Of course I want my monitor to show true colors. When I run the Adobe Gamma wizard (on Windows XP), the first step is to "set contrast control to its highest setting." After that you are supposed to adjust the brightness accordingly until a sort of Ad Reinhart graphic of concentric squares appears white, black, and near black.

I find that if I set contrast to 100 (the highest setting), no adjustment of the brightness control can compensate the distortion it causes. I find that balancing brightness and constrast at about 70 each produces the desired effect in the graphic, but that ignores step one in the wizard.

Does anyone have experience with this? Can I safely ignore step one, or am I misjudging the result?

Thanks for your help.

Rodger

NickLewis
January 8th, 2007, 10:15 AM
It's a while since I've used Adobe Gamma, but I think you can safely ignore step 1. The object is to get the desired effects in the graphics, not to slavishly follow a set of instructions that may not work with your piece of kit. I'd back it off from 100 until you can get a satisfactory result.
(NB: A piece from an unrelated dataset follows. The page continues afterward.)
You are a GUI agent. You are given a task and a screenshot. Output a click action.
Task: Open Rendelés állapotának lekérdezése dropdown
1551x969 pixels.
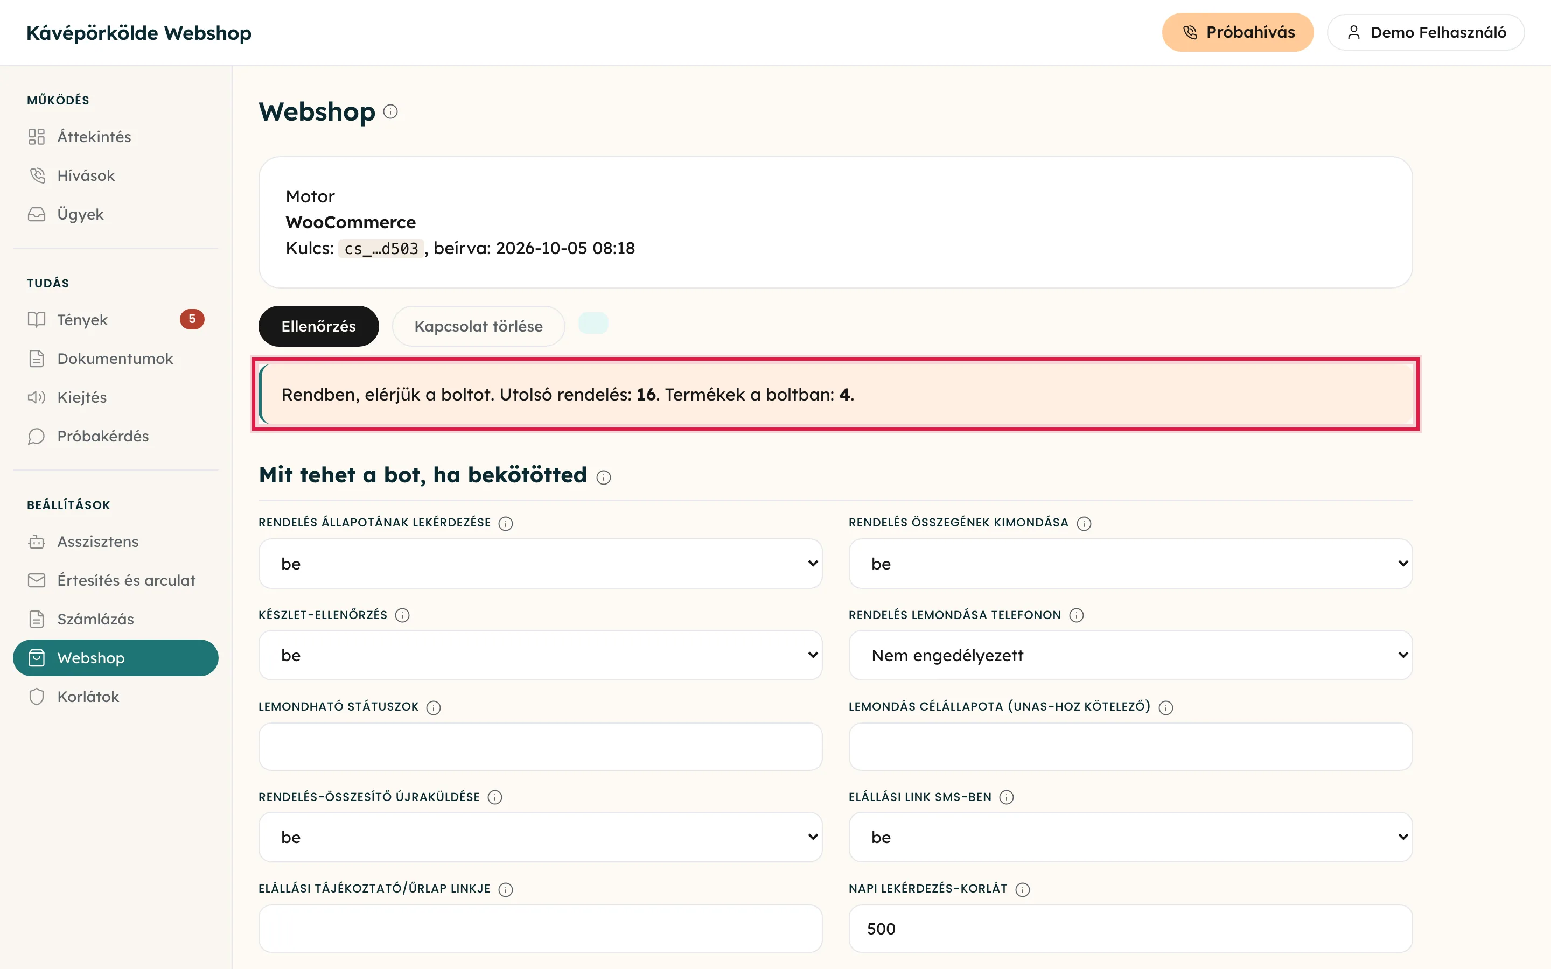tap(540, 564)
However, are you using an LCD? I don't believe that Gamma produces reliable results with an LCD.

Nick

Rodger
January 8th, 2007, 10:31 AM
Yes, it is an LCD, a Dell model. By the way, do you, Nick, or does anyone reading know whether it is advisable to load the Adobe color profile in place of the default Dell profile? Am I off topic here?

Thanks,
R

NickLewis
January 8th, 2007, 10:58 AM
You're certainly not off topic, but I don't really know the answer. In principle, the point of running Gamma is that it produces results which are specific to your particular monitor and viewing conditions, rather than the more generic file supplied by Dell.

However, I don't know whether that's the case with an LCD. I don't know whether it's a matter of "Gamma doesn't work with LCDs" or "Gamma may not work with LCDs". Or how to tell......

You'd do better to wait for someone who knows a bit more about Gamma to come along. I went to a hardware calibration solution when I bought an LCD.

Nick

Codebreaker
January 8th, 2007, 11:16 AM
Rodger....

Adobe Gamma with LCDs may or may not work well. Either way its a bit hit and miss as it relies on 'eye-balling the results. I've put some info on my web site about how to use it which may help.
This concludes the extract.